2.) The Spider To the Spy (Don Partridge) - rating: **** stars
With Partridge double tracked on lead vocals and turning in some tasty lead guitar, 'The Spider To the Spy' demonstrated these guys could actually pull of a real rock song. Kudos to Brian Cresswwell for turning in one of the few flute solo that actually ended up helping a song rock out ...
3.) Baby, Take Your Rags Off (Don Partridge) - rating: *** stars
A slow, bluesy ballad that actually had kind of a MOR-ish edge, 'Baby, Take Your Rags Off'' was the album's first disappointment. Pretty, but not particularly memorable. Nice harmonica solo (though if you listened closely you could hear what sounded like an additional stanza of lyrics in the background).

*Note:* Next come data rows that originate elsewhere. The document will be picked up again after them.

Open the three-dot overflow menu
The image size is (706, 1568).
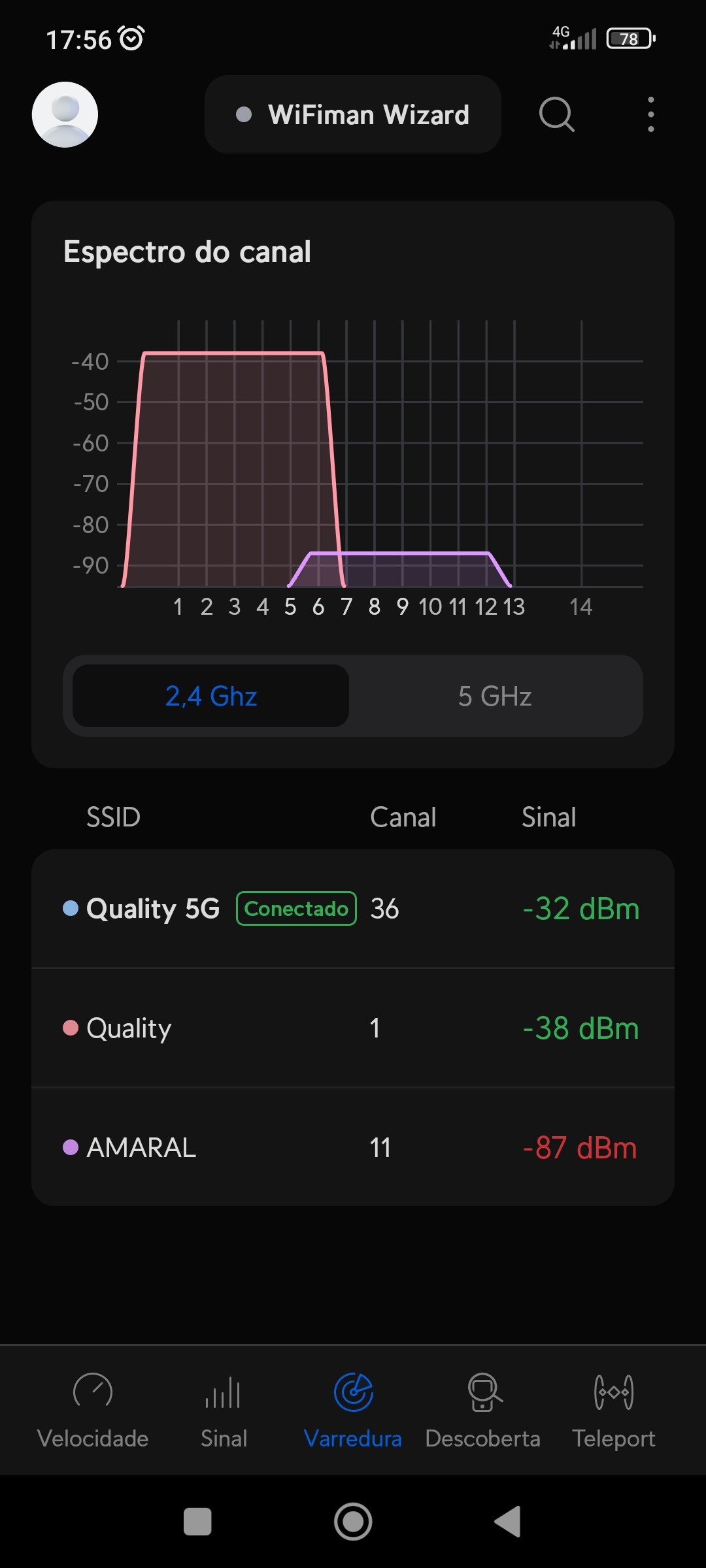point(650,114)
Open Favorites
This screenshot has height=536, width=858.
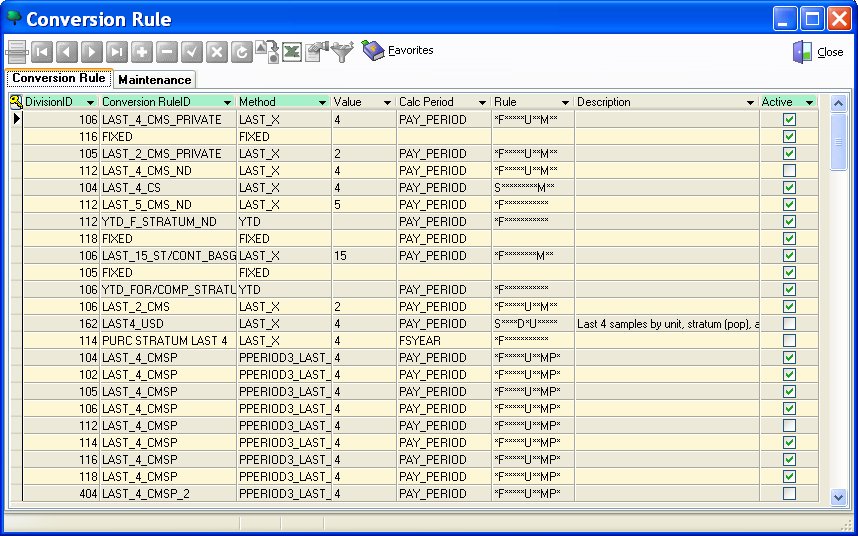[398, 50]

4.) Cross Continental Pandemonium Theatre Compan (Brian Cresswell - Ian Hoyle - Don Partridge - Malcolm Poole) - rating: *** stars
With a title that was almost as long as the song itself, 'Cross Continental Pandemonium Theatre Company' found the band trying to blend a more commercial pop direction with their patented jazzy-rock moves. It started out slowly, but actually got more interesting when it moved into jazzy territory and the song sported some fantastic acoustic bass. Partridge's lead vocals have always reminded me a little of Greg Lake.
1.) Snakes In a Hole (Wadnius - Borgudd) - rating: *** stars
Hum, if asked I probably wouldn't have thought that a flute solo could be funky, but after hearing 'Snakes In a Hole' I've changed by mind.

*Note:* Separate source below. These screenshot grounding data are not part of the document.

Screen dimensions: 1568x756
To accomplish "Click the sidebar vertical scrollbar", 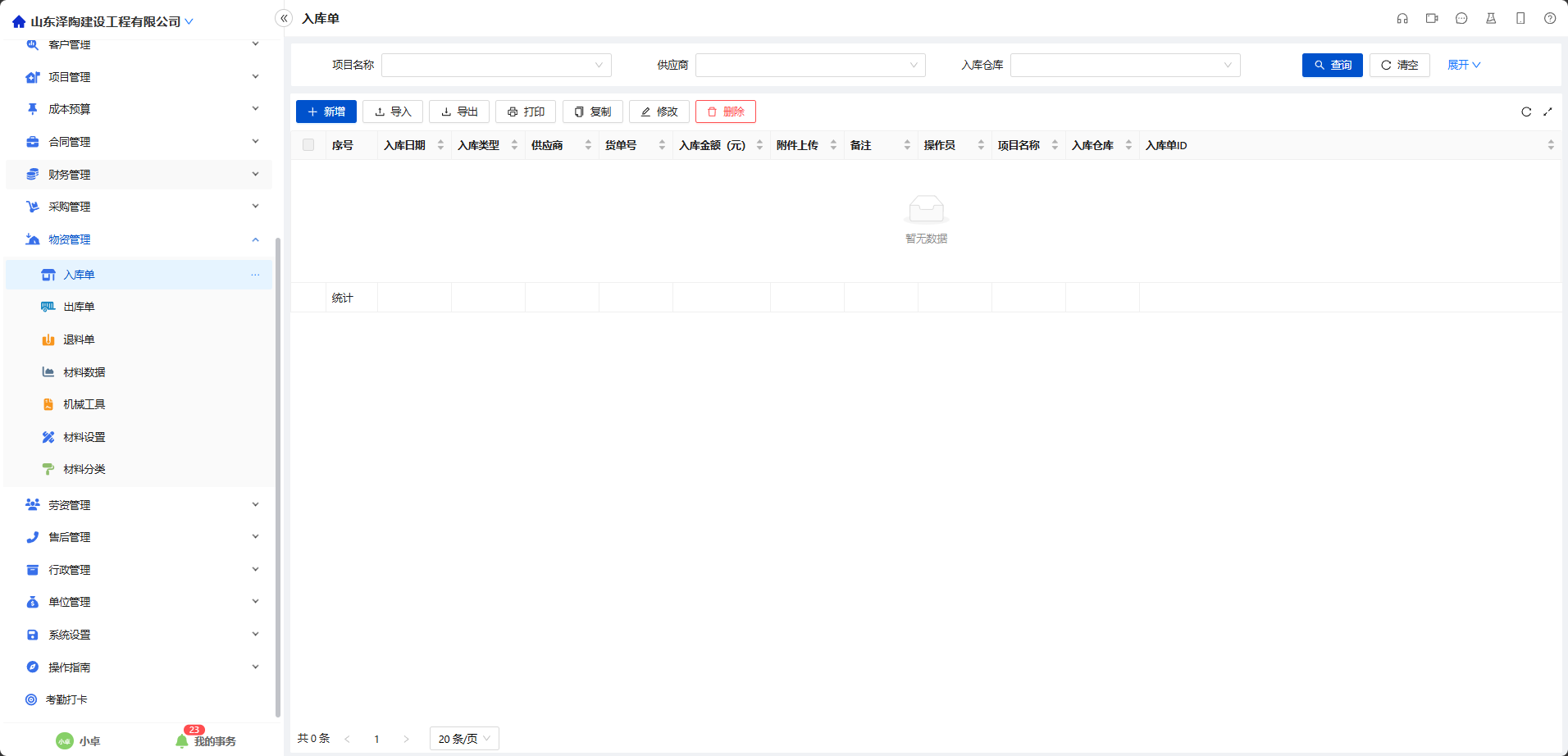I will pos(278,476).
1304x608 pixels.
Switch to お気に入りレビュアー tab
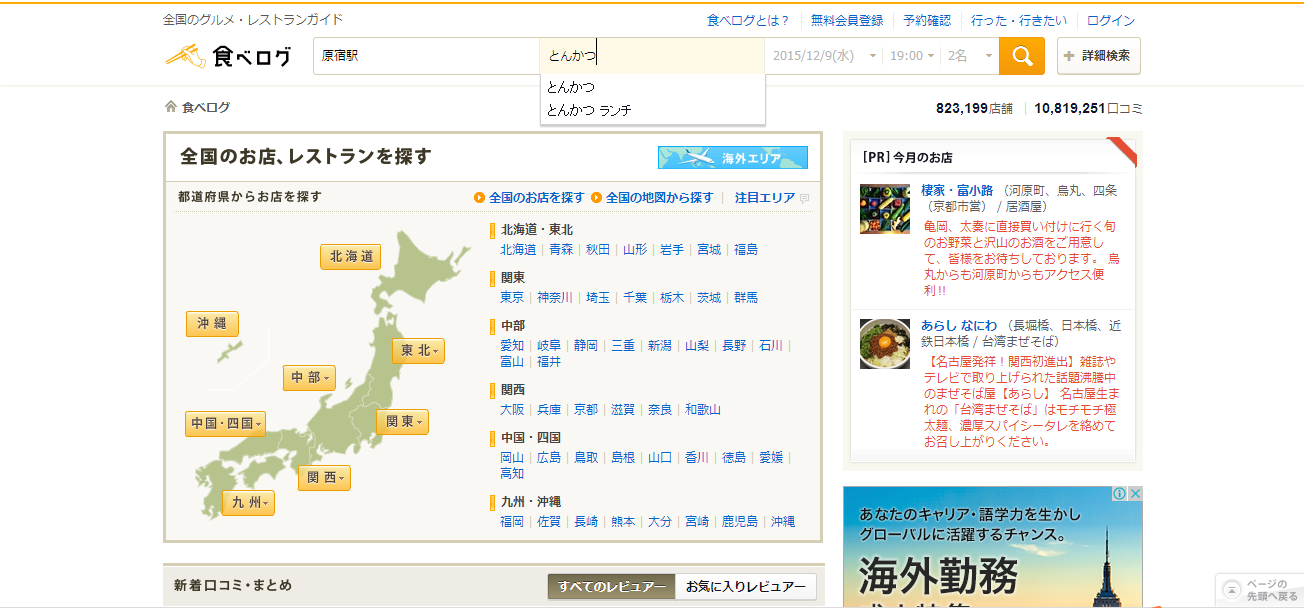pyautogui.click(x=745, y=587)
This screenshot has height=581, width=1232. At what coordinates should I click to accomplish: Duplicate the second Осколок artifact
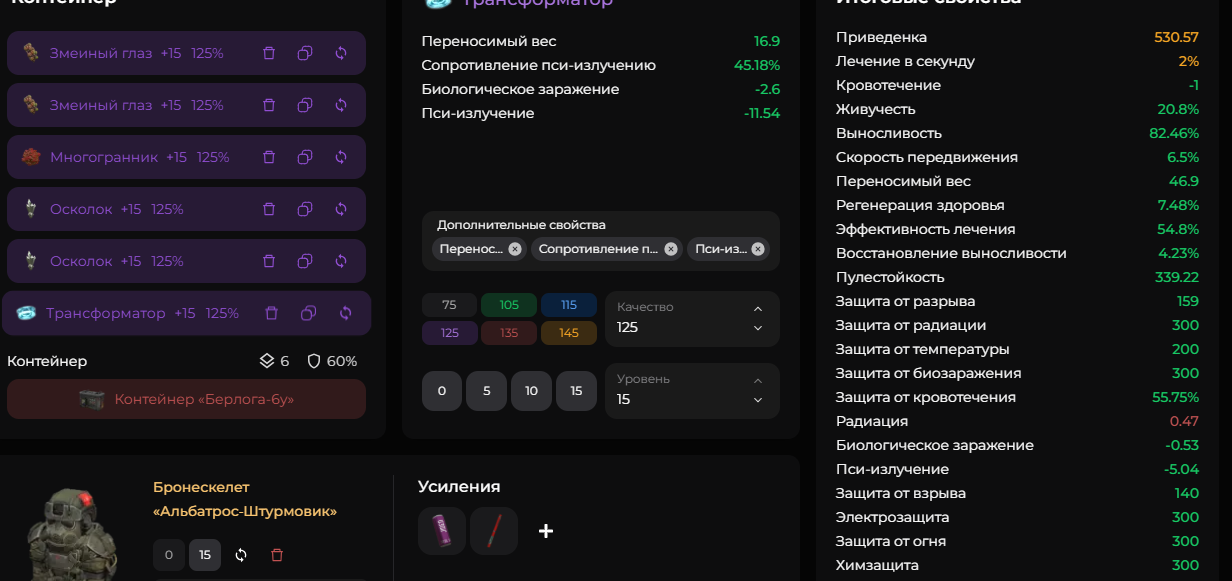coord(305,261)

-2.) The Time I've Wasted (Don Partridge) - rating: *** stars
'The Time I've Wasted' was a standard folk number. Apparently autobiographical and based on Partridge's life as a busker, the song was kind of interesting in that his vocal reminded me a bit of Greg Lake's ... hum, imagine ELP recording a folk song.
3.) Sector Five Nine (Don Partridge) - rating: **** stars
Described as 'an invitation to extra-terrestrials', 'Sector Five Nine' sported one of the strangest sci-fi lyrics you've ever stumbled across ("humans taste delicious ..."). In spite of the weirdness factor, it actually rocked out with a vengeance.
4.) If Only I'd Know (Wizz Jones) - rating: *** stars
Penned by guitarist Wizz Jones, 'If Only I'd Know' offered up a laidback, acoustic folk number with a nifty hook, though this time around Cresswwell 's flute was more of an irritation.
5.) William Taplin (Gordon Giltrap) - rating: *** stars
A dreamy ballad, 'William Taplin' was actually an intriguing song built around the reminiscence of an older man, recalling his earlier life. I wouldn't have expected much from the track, but piecing together his life story was actually kind of interesting.
6.) Long Way To Go (Don Partridge) - rating: **** stars
acoustic rocker with Partridge's best vocal performance, 'Long Way To Go'
was probably my favorite song on the album.
Singer/guitarist Partridge died of a heart attack in September 2010.